Оставаясь в пределах реалистического лиризма, заклинательно-воскресительные мотивы рассмотренного поэтического цикла выражают все же пусть и предельно раскаленный, но только эмоциональный порыв.
Жанр сказки, органично включающий фантастический элемент как буквальное воплощение народной мечты, дал Пушкину возможность свободнее представить воскресительную мощь Любви:
Перед ним, во мгле печальной,
Гроб качается хрустальный,
И в хрустальном гробе том
Спит царевна вечным сном.
И о гроб невесты милой
Он ударился всей силой.
Гроб разбился. Дева вдруг
Ожила...
(«Сказка о мертвой царевне и о семи богатырях», 1833)
В той предварительной записи народной сказки, которую Пушкин делает в Михайловском, царевич вообще раньше не знает мертвой девушки, лежащей в гробу, и «влюбляется в труп» — любопытная деталь для радикализма воскресительного народного мышления! Но и Пушкин по-своему не менее радикален: в его сказке замечательна замена традиционного поцелуя, как в других литературных обработках сходного сказочного сюжета, на «всю силу» королевича Елисея, потребную для вызволения любимой из-под власти смерти. Тут интуиция и идея не просто чуда, которое разворачивает свои эффекты, раз выполнено заветное условие верной любви (символ ее — поцелуй), а любви, сосредоточившей все свои энергии и претворившей их в необычное для себя сверхдействие.
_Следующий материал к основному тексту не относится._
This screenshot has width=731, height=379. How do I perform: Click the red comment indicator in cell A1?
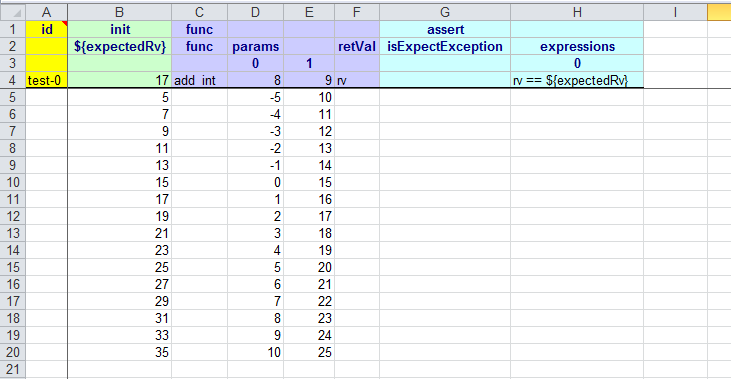click(64, 23)
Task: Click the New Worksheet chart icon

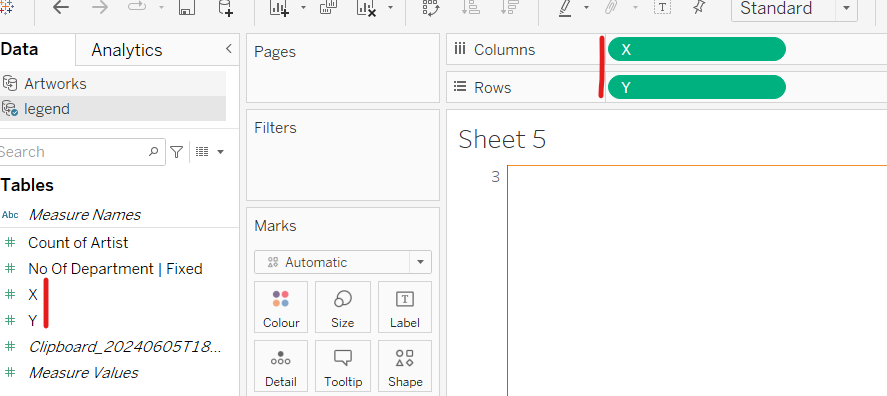Action: coord(279,8)
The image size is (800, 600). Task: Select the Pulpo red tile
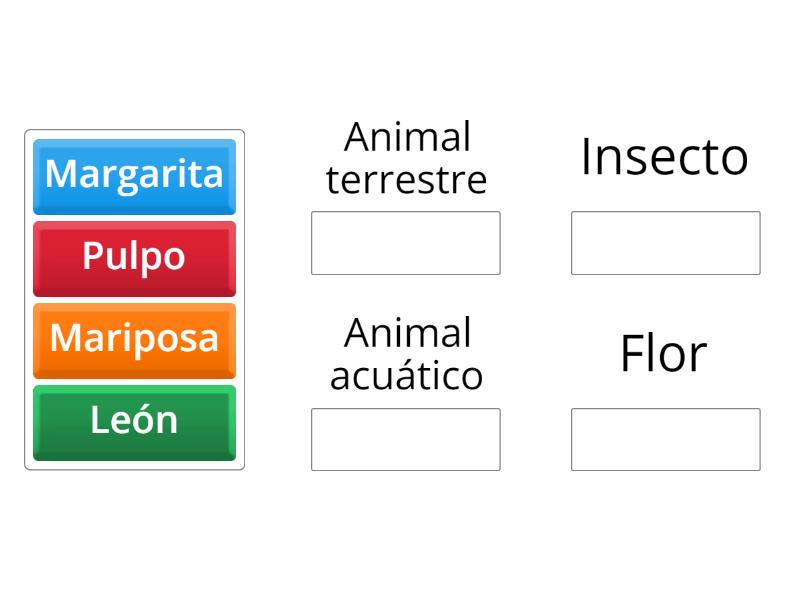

Со сходной интуицией мы сталкиваемся в поэме А. К. Толстого «Портрет» (1872-1873): отрок влюбляется в старинный портрет молодой женщины, ему начинает казаться, будто она томится в путах призрачного, чисто художественного существования, желая обрести свою живую плоть. Интересно описание ее освобождения из полотна, где торжествует активность самого героя, сила его воскресительного эроса:
Но отрешить себя от полотна
Она вотще как будто бы старалась,
И ясно мне все говорило в ней:
«О, захоти, о, захоти сильней!»
Все, что я мог сосредоточить воли,
Все на нее теперь я устремил —
Мой страстный взор живил ее все боле,
И видимо ей прибавлялось сил.
<...>
«Еще, еще! хоти еще сильней!»
Так влажные глаза мне говорили;
И я хотел всей страстию моей —
И от моих, казалося, усилий
Свободнее все делалося ей...
Не случайно «Сказка о мертвой царевне и о семи богатырях», самая проникновенно лирическая из всех сказок Пушкина, стоит в ряду первых, определяющих впечатлений юного Блока: «Перед поэтом с детства в облике спящей царевны, плененной злыми и хищными силами, воплотилась вся прелесть жизни, вся ее красота, — и подвиг ее освобождения составляет один из основных мотивов лирики Блока, внутренне объединяющее ее начало» (Соловьев Б. Пушкин в художническом восприятии Блока // В мире Пушкина. М., 1974. С. 499). Это тот мотив, который Пушкин в своей гениальной поэзии как вершину творческого, преобразовательного эроса завещал литературе и жизни.